In the method, the hydrocracking reaction effluent is separated by a high-pressure separator and/or a low-pressure separator. The high-pressure separator is a conventional gas-liquid separator. The hydrogenation reaction flow is separated in a high-pressure separator to obtain gas and liquid. The low-pressure separator is a conventional gas-liquid separator. The gas obtained by separation in the high-pressure separator is recycled after being pressurized by a compressor, and the liquid obtained by separation in the high-pressure separator is separated in the low-pressure separator to obtain the gas and the liquid.
In the method, the hydrocracking fractionation system comprises a fractionating tower. And the liquid obtained by separation in the low-pressure separator is fractionated in a fractionating system to obtain naphtha, aviation kerosene, diesel oil and tail oil.
In the process of gas hydrogenation, the temperature rise of a catalyst bed layer is large due to large reaction heat release, so that the temperature range of the hydrogenation reaction is large, the effect of the hydrogenation reaction is influenced, the generation of carbon deposition of the catalyst is accelerated, and the service cycle of the catalyst is shortened. In the wax oil liquid phase hydrogenation process, hydrogenation reaction is realized through hydrogen dissolved in oil, and the aim of producing clean wax oil products is achieved, but the dissolved hydrogen is excessive and cannot be completely reacted, and the hydrogen dissolved in the hydrogenated oil after the reaction is finished can usually remain 20% -70% of the dissolved hydrogen, so that the hydrogen is ineffectively used, namely, the energy consumption is increased.
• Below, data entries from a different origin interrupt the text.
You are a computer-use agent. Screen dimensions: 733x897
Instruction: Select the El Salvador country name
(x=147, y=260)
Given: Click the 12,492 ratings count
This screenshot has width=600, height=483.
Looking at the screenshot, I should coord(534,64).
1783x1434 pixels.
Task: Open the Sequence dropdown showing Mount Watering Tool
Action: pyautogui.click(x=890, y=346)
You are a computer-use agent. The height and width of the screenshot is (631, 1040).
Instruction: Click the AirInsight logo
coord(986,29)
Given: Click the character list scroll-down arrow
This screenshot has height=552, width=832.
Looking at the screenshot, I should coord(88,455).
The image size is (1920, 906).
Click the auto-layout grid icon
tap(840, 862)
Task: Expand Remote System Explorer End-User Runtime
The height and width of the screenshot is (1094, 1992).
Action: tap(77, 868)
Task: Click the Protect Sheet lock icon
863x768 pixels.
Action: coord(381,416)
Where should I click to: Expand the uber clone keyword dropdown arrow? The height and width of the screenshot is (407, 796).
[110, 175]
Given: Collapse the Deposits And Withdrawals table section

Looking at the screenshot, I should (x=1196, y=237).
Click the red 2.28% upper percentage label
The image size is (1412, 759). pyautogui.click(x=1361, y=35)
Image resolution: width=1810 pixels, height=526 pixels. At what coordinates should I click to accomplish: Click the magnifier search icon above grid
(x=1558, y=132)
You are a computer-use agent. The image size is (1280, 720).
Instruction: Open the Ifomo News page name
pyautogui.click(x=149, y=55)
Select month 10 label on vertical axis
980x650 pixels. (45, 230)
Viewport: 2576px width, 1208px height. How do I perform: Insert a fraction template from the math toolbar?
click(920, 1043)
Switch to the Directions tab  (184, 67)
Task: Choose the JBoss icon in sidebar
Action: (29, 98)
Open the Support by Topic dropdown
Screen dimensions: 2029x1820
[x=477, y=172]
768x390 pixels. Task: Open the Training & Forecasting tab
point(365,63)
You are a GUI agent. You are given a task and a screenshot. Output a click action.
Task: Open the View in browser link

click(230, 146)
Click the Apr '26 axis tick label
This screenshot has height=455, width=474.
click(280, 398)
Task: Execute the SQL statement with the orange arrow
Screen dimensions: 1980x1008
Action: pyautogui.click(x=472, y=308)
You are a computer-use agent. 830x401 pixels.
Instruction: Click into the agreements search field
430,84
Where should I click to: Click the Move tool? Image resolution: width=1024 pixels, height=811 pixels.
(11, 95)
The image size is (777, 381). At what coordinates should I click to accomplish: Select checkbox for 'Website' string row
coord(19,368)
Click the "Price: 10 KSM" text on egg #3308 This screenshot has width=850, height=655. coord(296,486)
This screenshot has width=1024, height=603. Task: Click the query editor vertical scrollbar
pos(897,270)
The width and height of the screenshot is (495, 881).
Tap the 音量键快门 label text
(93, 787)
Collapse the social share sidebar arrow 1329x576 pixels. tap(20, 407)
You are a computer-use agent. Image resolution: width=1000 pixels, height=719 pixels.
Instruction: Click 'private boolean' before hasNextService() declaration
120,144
According to the invention, by fully utilizing the characteristic that a large amount of hydrogen is still dissolved in oil generated by a wax oil liquid phase circulation hydrogenation process, a supplementary hydrogenation reactor is arranged in the subsequent stage of the wax oil hydrogenation reactor, the refinery gas raw material is dissolved in the wax oil hydrogenation reaction material flow and enters the catalyst bed layer of the supplementary hydrogenation reactor, and the hydrogenation reaction of the gas is completed by utilizing the dissolved hydrogen and the catalyst atmosphere, so that the problem of large gas hydrogenation temperature rise is solved, and the hydrogen dissolved in the wax oil is used for the gas hydrogenation reaction, thereby reducing the hydrogen consumption; or a plurality of catalyst beds are arranged in a further supplementary hydrogenation reactor, part of dry gas or all dry gas raw materials in the mixed gas and wax oil hydrogenation generated oil are mixed to enter the first catalyst bed, and the rest gas and/or hydrogen mixed mixture enters the subsequent catalyst bed. The combined method is generally characterized in that the gas hydrogenation process is completed on the premise of not influencing the quality of the hydrocracking product or further improving the quality of the hydrocracking product to obtain a high-quality hydrocracking product and a gas product, and the two technologies are optimally combined, so that the energy consumption is reduced, the equipment investment is saved, and the operation cost is reduced.